## Task to carry out
Leave out the pictures and retype, exactly, the lines below from the line with "Click the Material" up to and including the line with "Open the Hardware", nothing more.
::: Given data :::
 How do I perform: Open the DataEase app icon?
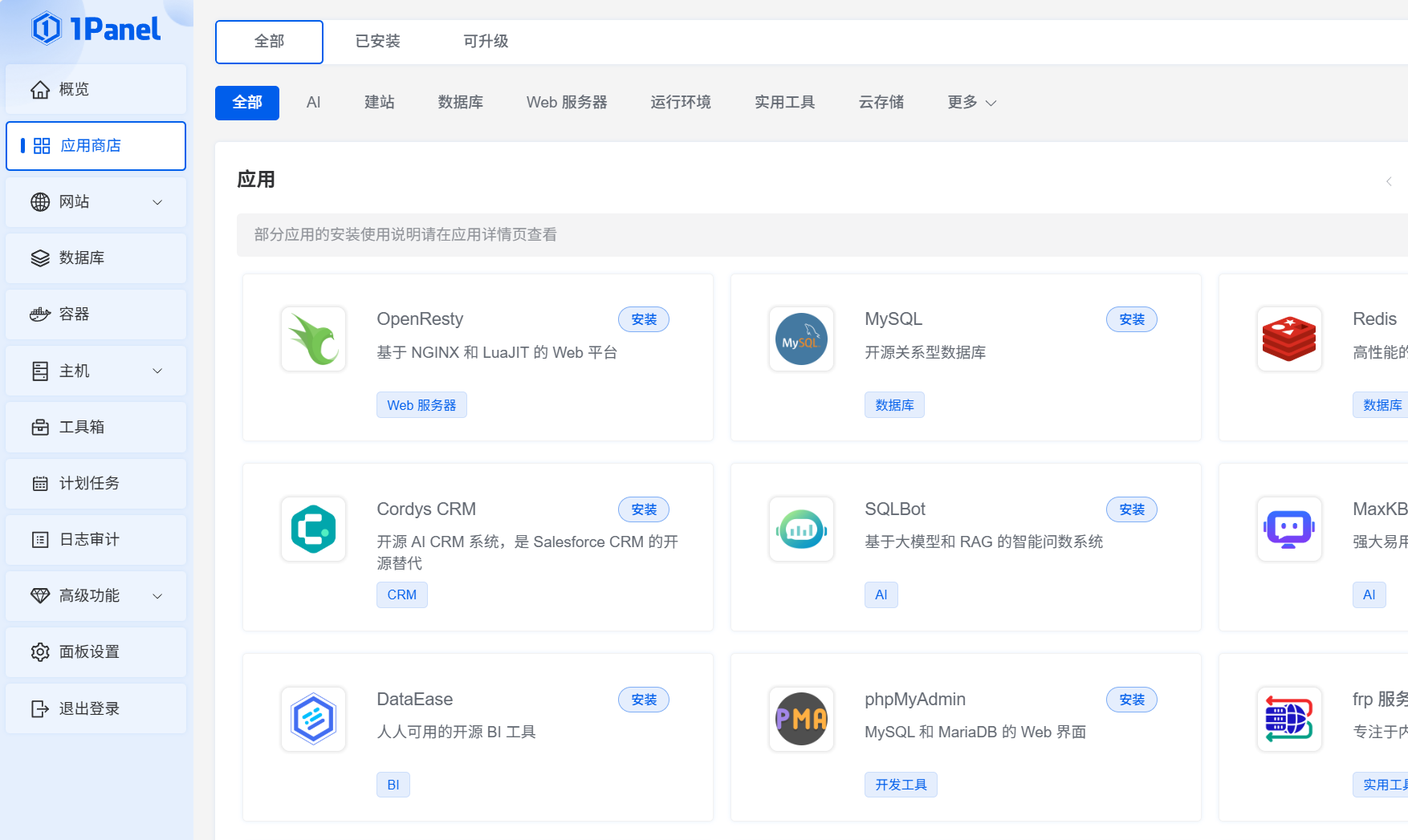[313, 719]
:::
::: Given data :::
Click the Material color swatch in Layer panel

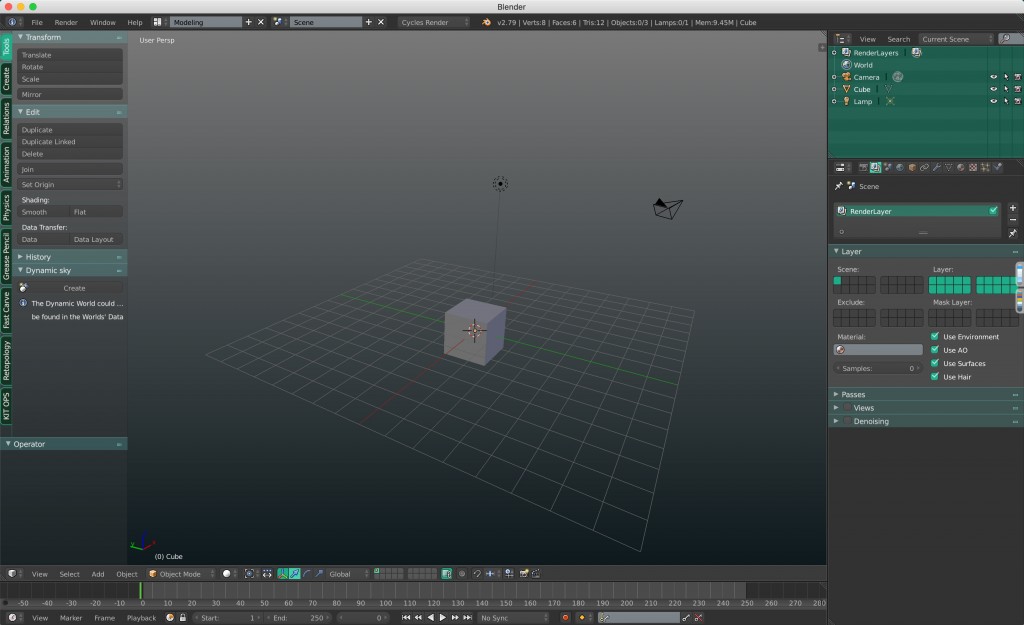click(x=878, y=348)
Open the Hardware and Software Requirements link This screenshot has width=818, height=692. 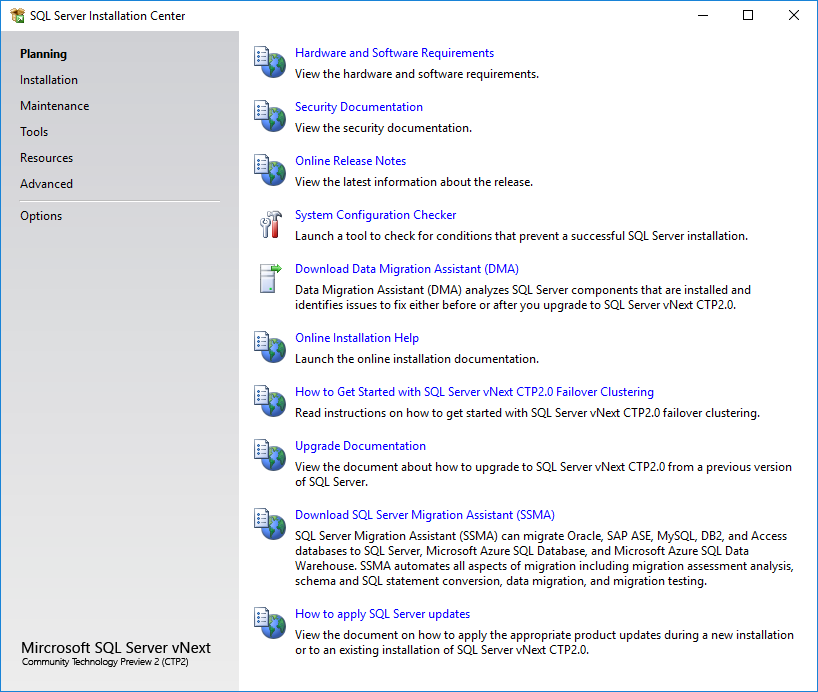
:::
## Answer to this problem
Click the Material color swatch in Layer panel

click(x=878, y=348)
Open the Hardware and Software Requirements link This screenshot has width=818, height=692. 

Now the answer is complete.